> _Instructions for the task_
Each entry should be written out again exactly, so that nothing is lost.

------------------------------------------------------------

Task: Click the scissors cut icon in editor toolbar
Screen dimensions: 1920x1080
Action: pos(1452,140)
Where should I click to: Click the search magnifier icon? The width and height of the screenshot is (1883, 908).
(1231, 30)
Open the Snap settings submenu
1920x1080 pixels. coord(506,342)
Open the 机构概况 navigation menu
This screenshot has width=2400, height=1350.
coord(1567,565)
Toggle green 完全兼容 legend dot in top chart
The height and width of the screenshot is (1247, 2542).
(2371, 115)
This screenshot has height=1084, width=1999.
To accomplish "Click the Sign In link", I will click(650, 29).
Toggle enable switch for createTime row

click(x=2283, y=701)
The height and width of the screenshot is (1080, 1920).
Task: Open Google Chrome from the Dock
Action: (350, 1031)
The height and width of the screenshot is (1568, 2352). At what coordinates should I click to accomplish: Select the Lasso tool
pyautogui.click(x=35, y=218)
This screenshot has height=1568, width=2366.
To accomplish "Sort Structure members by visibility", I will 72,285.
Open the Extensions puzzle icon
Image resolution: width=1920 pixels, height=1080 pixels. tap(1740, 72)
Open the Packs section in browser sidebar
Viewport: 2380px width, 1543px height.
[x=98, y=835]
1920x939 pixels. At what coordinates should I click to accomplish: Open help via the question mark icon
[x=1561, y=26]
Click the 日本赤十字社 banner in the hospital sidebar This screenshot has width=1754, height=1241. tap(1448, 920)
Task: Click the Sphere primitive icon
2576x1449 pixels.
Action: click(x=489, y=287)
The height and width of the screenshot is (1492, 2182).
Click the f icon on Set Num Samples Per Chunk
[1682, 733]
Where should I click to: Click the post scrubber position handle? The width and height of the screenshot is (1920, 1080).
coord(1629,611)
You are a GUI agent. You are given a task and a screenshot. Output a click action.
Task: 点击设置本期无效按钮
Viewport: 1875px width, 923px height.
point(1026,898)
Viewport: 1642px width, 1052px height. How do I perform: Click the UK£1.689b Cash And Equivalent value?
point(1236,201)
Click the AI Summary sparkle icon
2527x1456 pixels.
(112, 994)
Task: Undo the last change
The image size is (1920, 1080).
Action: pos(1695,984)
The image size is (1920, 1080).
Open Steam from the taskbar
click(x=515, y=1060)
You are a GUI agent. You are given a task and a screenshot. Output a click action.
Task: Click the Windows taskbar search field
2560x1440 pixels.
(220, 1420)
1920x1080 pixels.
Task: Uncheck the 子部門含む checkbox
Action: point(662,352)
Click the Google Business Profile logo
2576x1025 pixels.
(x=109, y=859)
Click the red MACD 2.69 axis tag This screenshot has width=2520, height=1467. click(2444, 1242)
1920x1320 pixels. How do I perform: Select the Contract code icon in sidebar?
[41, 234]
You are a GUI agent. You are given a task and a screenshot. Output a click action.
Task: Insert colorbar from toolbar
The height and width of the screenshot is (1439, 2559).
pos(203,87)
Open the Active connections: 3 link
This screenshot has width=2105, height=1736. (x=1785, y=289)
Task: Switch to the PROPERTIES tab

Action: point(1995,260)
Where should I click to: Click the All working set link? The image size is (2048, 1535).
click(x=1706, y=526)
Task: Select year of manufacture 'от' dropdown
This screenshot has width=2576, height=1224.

------------------------------------------------------------

> _Answer section_
Task: Click the scissors cut icon in editor toolbar
Screen dimensions: 1920x1080
Action: pos(1452,140)
Where should I click to: Click the search magnifier icon? The width and height of the screenshot is (1883, 908).
(1231, 30)
Open the Snap settings submenu
1920x1080 pixels. coord(506,342)
Open the 机构概况 navigation menu
This screenshot has width=2400, height=1350.
coord(1567,565)
Toggle green 完全兼容 legend dot in top chart
The height and width of the screenshot is (1247, 2542).
(2371, 115)
This screenshot has height=1084, width=1999.
To accomplish "Click the Sign In link", I will click(650, 29).
Toggle enable switch for createTime row

click(x=2283, y=701)
The height and width of the screenshot is (1080, 1920).
Task: Open Google Chrome from the Dock
Action: (350, 1031)
The height and width of the screenshot is (1568, 2352). At what coordinates should I click to accomplish: Select the Lasso tool
pyautogui.click(x=35, y=218)
This screenshot has height=1568, width=2366.
To accomplish "Sort Structure members by visibility", I will 72,285.
Open the Extensions puzzle icon
Image resolution: width=1920 pixels, height=1080 pixels. tap(1740, 72)
Open the Packs section in browser sidebar
Viewport: 2380px width, 1543px height.
[x=98, y=835]
1920x939 pixels. At what coordinates should I click to accomplish: Open help via the question mark icon
[x=1561, y=26]
Click the 日本赤十字社 banner in the hospital sidebar This screenshot has width=1754, height=1241. tap(1448, 920)
Task: Click the Sphere primitive icon
2576x1449 pixels.
Action: click(x=489, y=287)
The height and width of the screenshot is (1492, 2182).
Click the f icon on Set Num Samples Per Chunk
[1682, 733]
Where should I click to: Click the post scrubber position handle? The width and height of the screenshot is (1920, 1080).
coord(1629,611)
You are a GUI agent. You are given a task and a screenshot. Output a click action.
Task: 点击设置本期无效按钮
Viewport: 1875px width, 923px height.
point(1026,898)
Viewport: 1642px width, 1052px height. How do I perform: Click the UK£1.689b Cash And Equivalent value?
point(1236,201)
Click the AI Summary sparkle icon
2527x1456 pixels.
(112, 994)
Task: Undo the last change
The image size is (1920, 1080).
Action: pos(1695,984)
The image size is (1920, 1080).
Open Steam from the taskbar
click(x=515, y=1060)
You are a GUI agent. You are given a task and a screenshot. Output a click action.
Task: Click the Windows taskbar search field
2560x1440 pixels.
(220, 1420)
1920x1080 pixels.
Task: Uncheck the 子部門含む checkbox
Action: point(662,352)
Click the Google Business Profile logo
2576x1025 pixels.
(x=109, y=859)
Click the red MACD 2.69 axis tag This screenshot has width=2520, height=1467. click(2444, 1242)
1920x1320 pixels. How do I perform: Select the Contract code icon in sidebar?
[41, 234]
You are a GUI agent. You are given a task and a screenshot. Output a click action.
Task: Insert colorbar from toolbar
The height and width of the screenshot is (1439, 2559).
pos(203,87)
Open the Active connections: 3 link
This screenshot has width=2105, height=1736. (x=1785, y=289)
Task: Switch to the PROPERTIES tab

Action: point(1995,260)
Where should I click to: Click the All working set link? The image size is (2048, 1535).
click(x=1706, y=526)
Task: Select year of manufacture 'от' dropdown
This screenshot has width=2576, height=1224.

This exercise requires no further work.